Sabari, adalah anak dari seorang laki-laki yang hidup dan menetap di Belantik, kampung paling ujung di pinggir laut Belitong sebelah timur, Insyafi namanya.Sejak pertemuan pertamanya dengan perempuan bernama Marlena binti Markoni, Sabari yang tidak tahu menahu tentang persolan cinta, dan cenderung menganggap perkara cinta adalah perkara paling tidak penting, justru dibuat jatuh cinta mati-matian pada Marlena. Pertemuan pertama mereka terjadi di dalam ruang ujian akhir nasional. Sabari yang yang tak pandai di berbagai bidang ilmu, justru dengan sangat mudahnya menyelesaikan persoalan bahasa Indonesia yang diberikan kala itu. Dia menjadi orang pertama yang menyelesaikan seluruh soal tanpa kesulitan. Namun, ia terperanjat saat hendak mengantarkan lembar jawabannya ke muka pengawas, karena tiba-tiba saja seorang anak perempuan merebut lembar jawabannya tanpa permisi, menyalin seluruh jawaban Sabari ke dalam lembar kosong jawabannya sendiri. Sabari terperangah, dan masih mematung di tempatnya ketika perempuan itu menyerahkan kembali lembaran jawaban miliknya. Tanpa berkata-kata, anak perempuan itu tersenyum padanya sambil menyerahkan pinsil miliknya yang dianggap Sabari sebagai tanda terimakasih. Sejak saat itu, jungkir balik Sabari mengejar cinta Marlena.

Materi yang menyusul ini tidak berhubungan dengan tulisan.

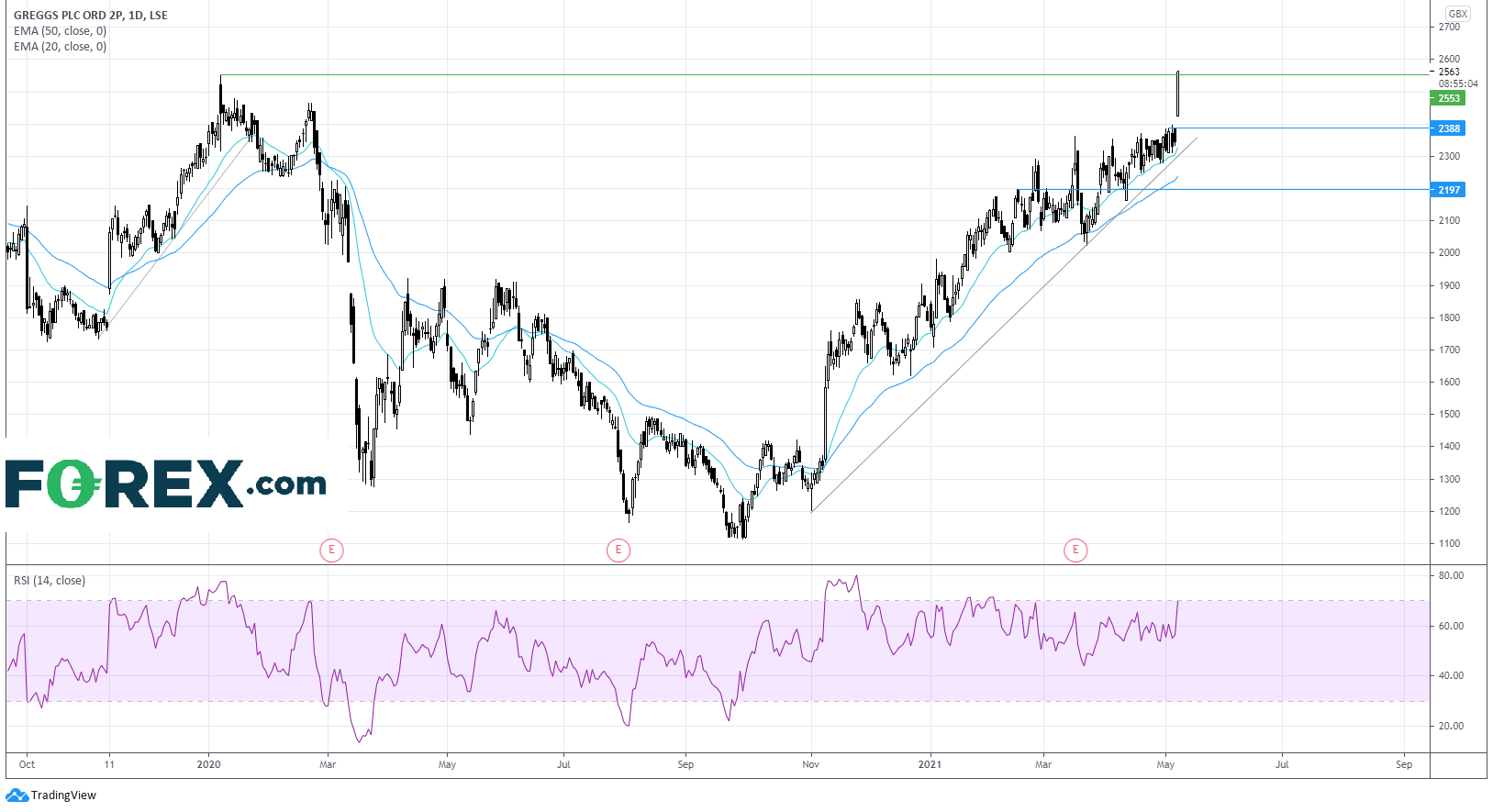
Task: Click the earnings marker between Jul and Sep 2020
Action: (618, 551)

Marlena sendiri adalah perempuan yang tinggal bersama kedua orang tuanya, Markoni. Nasib buruk yang menimpa ayahnya kala masih bujang, membuat Markoni mendidik anak-anaknya dengan tegas. diancamnya Lena yang rupa-rupanya memiliki watak seperti dirinya, kalau anak perempuan itu tidak lulus ujian SMP, maka akan di berhentikannya sekolah dan dikahkannya dengan laki-laki pilihan Markoni sendiri. Ia hanya tak ingin Marlena bernasib sama dengan dirinya yang putus sekolah dan tak menjadi apa-apa. Marlena yang pada dasarnya memiliki jiwa pemberontak tentu saja tak ingin hidupnya usai di pernikahan dengan laki-laki yang tak dia cintai. Maka dari itu, giat Marlena belajar. Namun karena ujian yang sudah semakin dekat, ragu Marlena akan dapat lulus ujian meski telah belajar dengan mati-matian. Ia hanya berharap keajaiban akan datang menghampirinya. Dan pada akhirnya bertemulah dia dengan keajaiban itu di ruang ujian. Yang mengantarkannya pada sebuah kelulusan.

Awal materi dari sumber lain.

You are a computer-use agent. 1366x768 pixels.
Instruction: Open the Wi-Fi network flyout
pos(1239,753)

Kisah cinta Sabari dan Marlena tak usai sampai ruang ujian. Perjalanan mendapatkan cinta Marlena tak pernah semulus yang diaminkan Sabari setiap waktu. Ia harus berhadapan dengan watak keras Marlena dan hobinya bergonta-ganti laki-laki. Harus berhadapan dengan  ayah Marlena yang tak kalah membuatnya kewalahan. Dan meski pun pada akhirnya Sabari berhasil menikahi Marlena dan mendapatkan seorang anak yang kemudian dinamainya Zorro, kebahagiaan tak serta merta menghampirinya dengan senang hati. Berbagai hal harus rela SAbari ikhlaskan. Kehilangan bukan lagi menjadi sesuatu yang tabu baginya. Perjuangan Sabari untuk mendapatkan cinta Marlena, dan upayanya dalam meberikan seluruh cintanya kepada Zorro membuat mengikhlaskan menjadi hal yang paling sulit untuk di lakukan Sabari.
Dulu sekali saya pernah membaca buku Andrea Hirata yang pertama, Laskar Pelangi. Dan ini buku kedua Andrea yang saya baca lagi setelah sekian lama. Tapi tetap saja, saya selalu mendapatkan perasaan menyenangkan saat tenggelam dalam novel-novel karya Andrea Hirata. Kisah yang sederhana, dari orang-orang sedrehana dan dikemas dengan gaya bahasa yang sangat sederhana, membuat buku-buku Andrea Hirata menjadi buku yang paling enak untuk disantap. Melalui kisah Sabari ini, sepertinya pak cik Andrea ingin menyampaikan pesan, bahwa apa yang kita inginkan harus kita dapat dengan usaha yang sangat besar. Dan sebuah usaha yang sangat besar tidak akan menghianati sebuah hasil. Kisah yang sangat menyentuh, sekaligus menggelitik.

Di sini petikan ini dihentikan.